_Task description_
All lines from the one that has "The height and" onward to the end of the records below are to be returned exactly; pictures are to be skipped.

START Records for this exercise

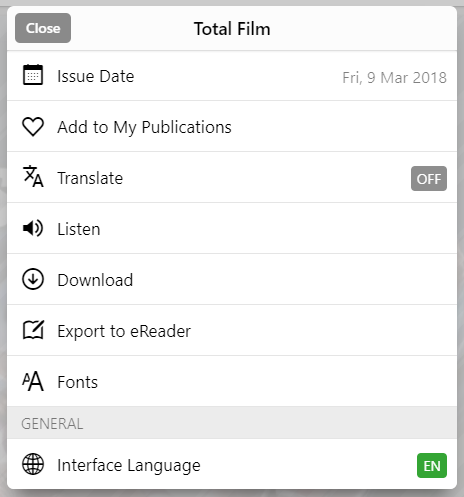
Task: Click Add to My Publications label
Action: (144, 128)
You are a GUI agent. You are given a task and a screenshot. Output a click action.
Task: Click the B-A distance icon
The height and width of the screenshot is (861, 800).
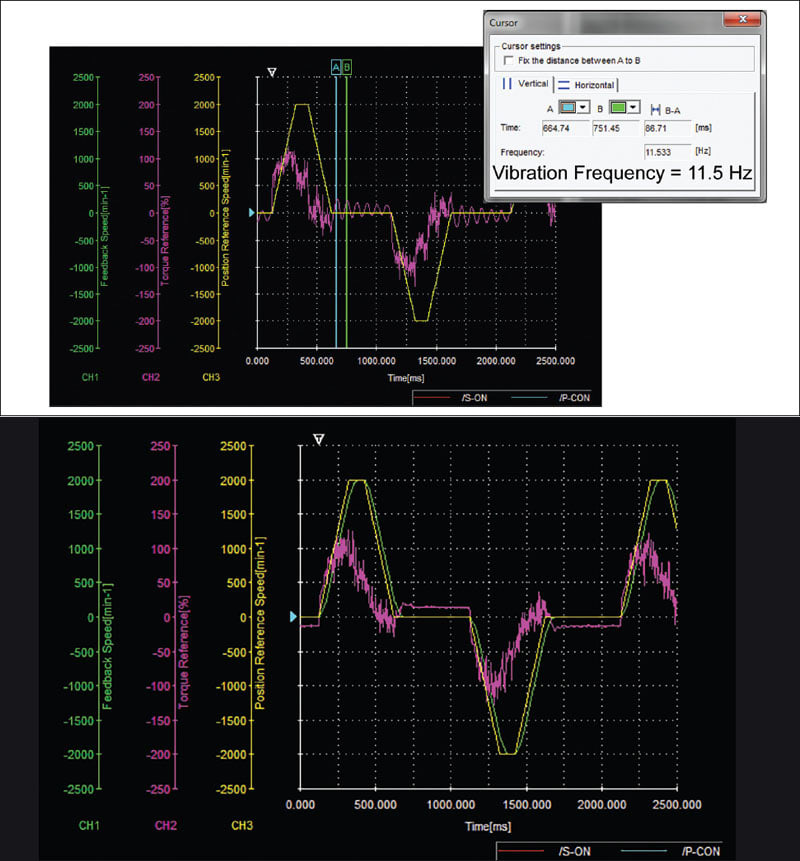point(655,110)
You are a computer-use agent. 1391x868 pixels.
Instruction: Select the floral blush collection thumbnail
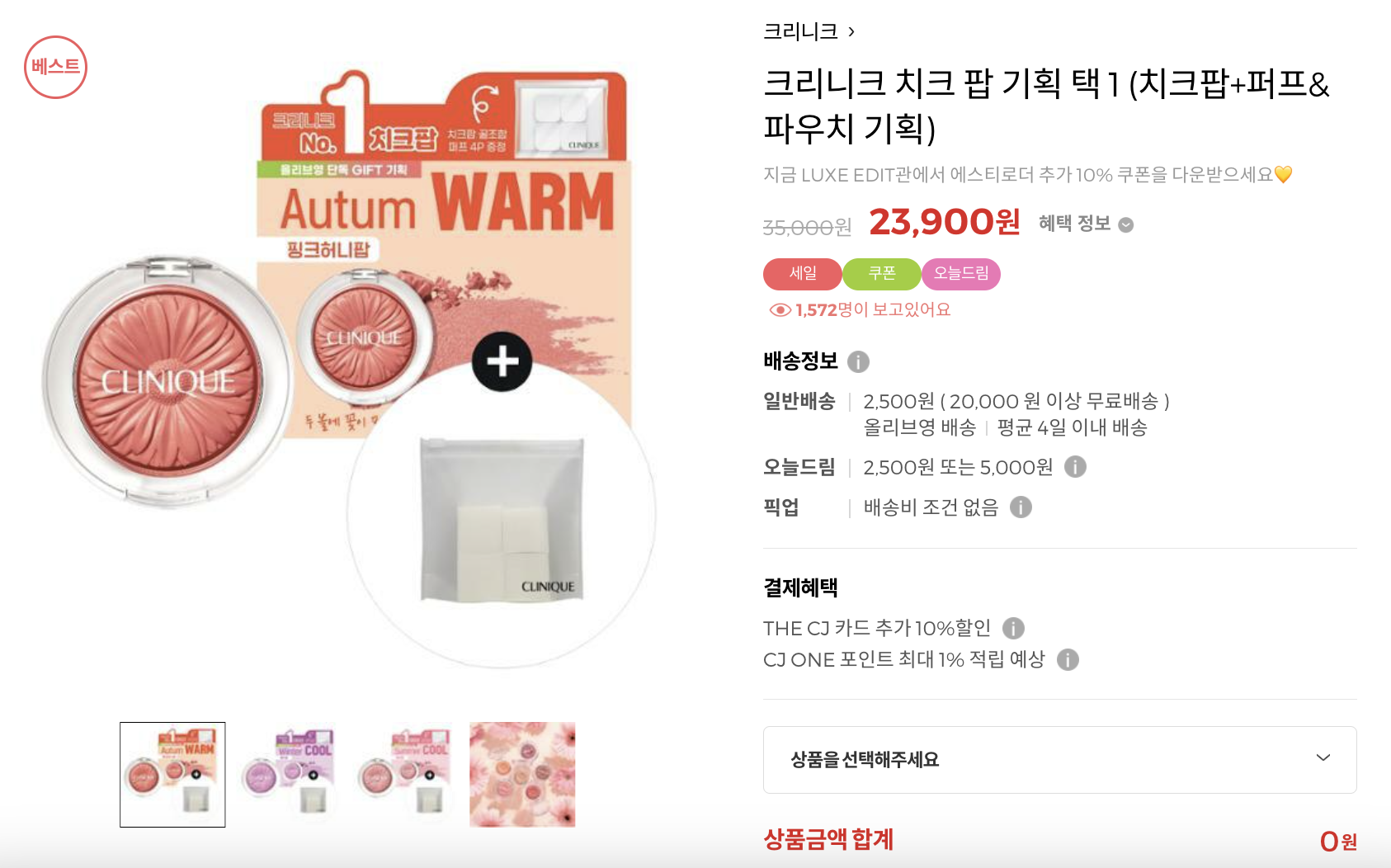[x=522, y=775]
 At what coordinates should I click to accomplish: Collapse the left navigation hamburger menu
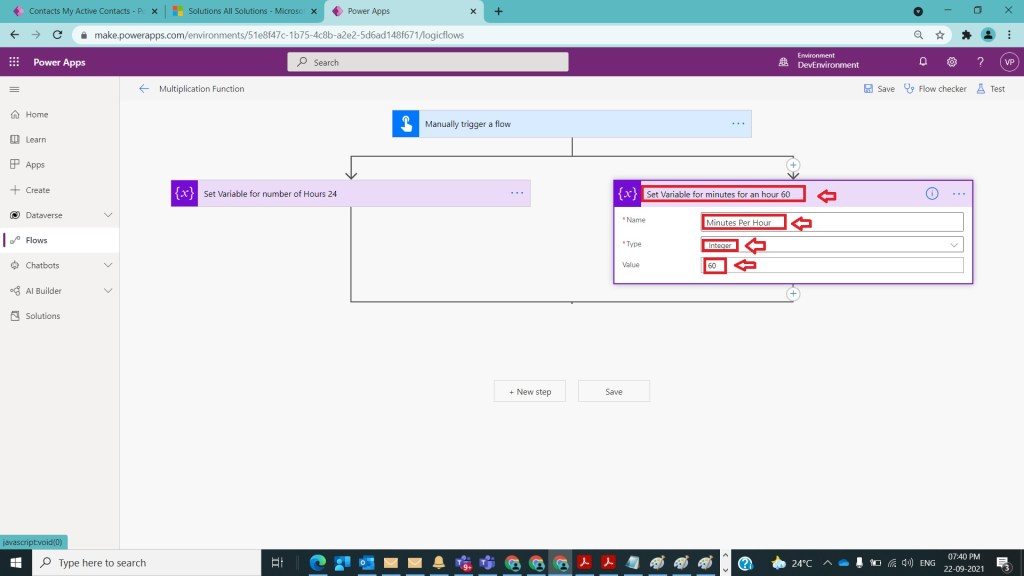14,89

END Records for this exercise

_Solved problem_
The height and width of the screenshot is (861, 800).
point(655,110)
You are a computer-use agent. 1391x868 pixels.
Instruction: Select the floral blush collection thumbnail
[x=522, y=775]
 At what coordinates should I click to accomplish: Collapse the left navigation hamburger menu
14,89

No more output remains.